The Bedford family at 3 Acklam Road (1860 - 1965)
From the 19th century up until 1965, number 3 Acklam Road, near the Portobello Road junction, was occupied by the Bedford family.

When the Westway construction work began the Bedfords sold up and moved to south London. In the early 1970s the house was taken over by the North Kensington Amenity Trust and became the Notting Hill Carnival office before its eventual demolition.

Anne Bedford (now McSweeney) has fond memories of living there, although she recalls: ‘I now know that the conditions were far from ideal but then I knew no different. There was no running hot water, inside toilet or bath, apart from the tin bath we used once a week in the large kitchen/dining room. Any hot water needed was heated in a kettle. I wasn’t aware that there were people not far away who were a lot worse off than us, living in poverty in houses just like mine but families renting one room. We did have a toilet/bathroom installed in 1959, which was ‘luxury’.
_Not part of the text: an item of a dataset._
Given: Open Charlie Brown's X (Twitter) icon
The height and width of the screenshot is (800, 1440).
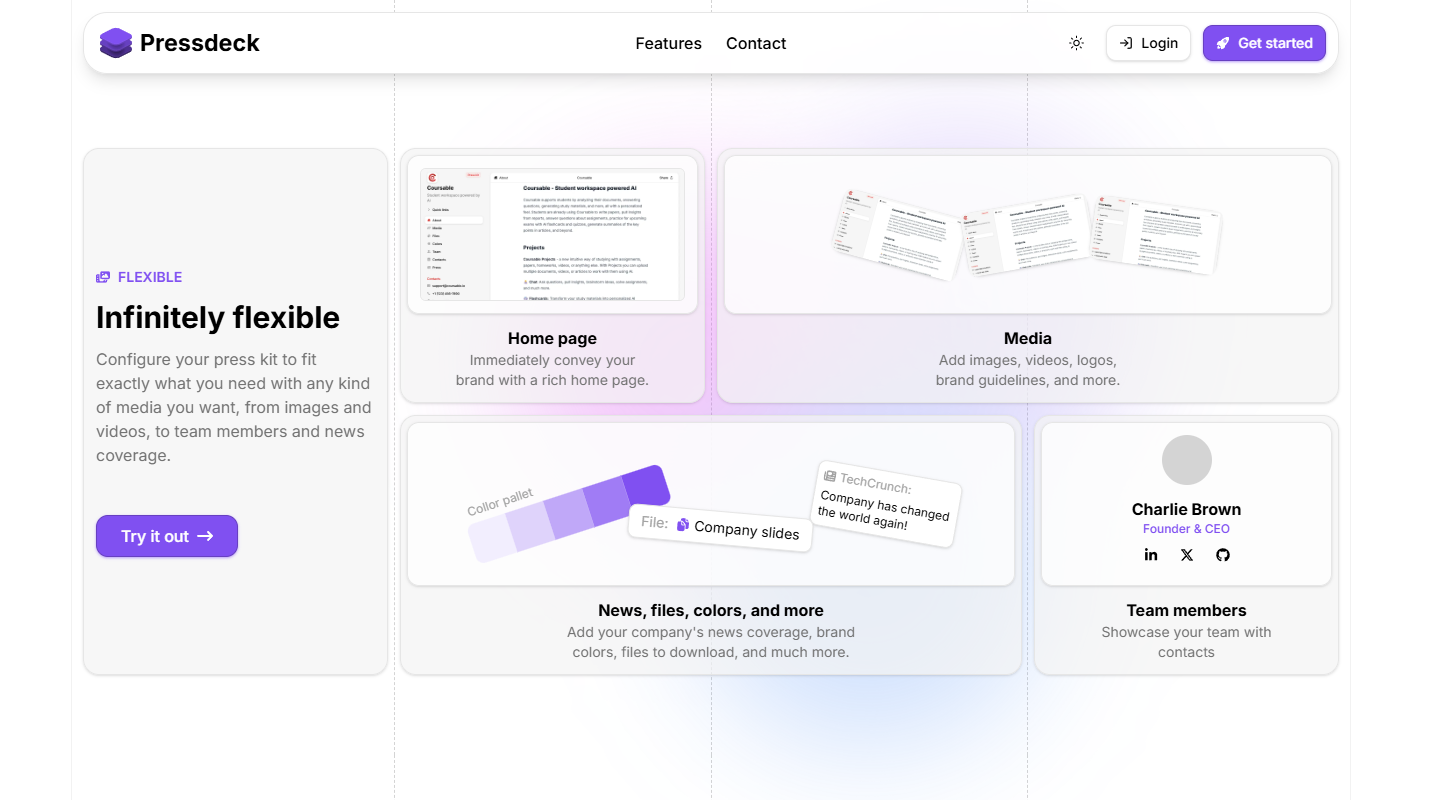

‘When the plans for the Westway were coming to light, we were still living in the house whilst all the houses opposite became empty and boarded up one by one. We watched all this going on and decided that it was not going to be a good place to be once the builders moved in to demolish all the houses and start work on the elevated road. Dad sold the house for a fraction of what it should have been worth but it needed too much doing to it to bring it to a good living standard. We were not rich by any means but we were not poor. My grandmother used to do her washing in the basement once a week by lighting a fire in a big concrete copper to heat the water, which would have been there until demolition.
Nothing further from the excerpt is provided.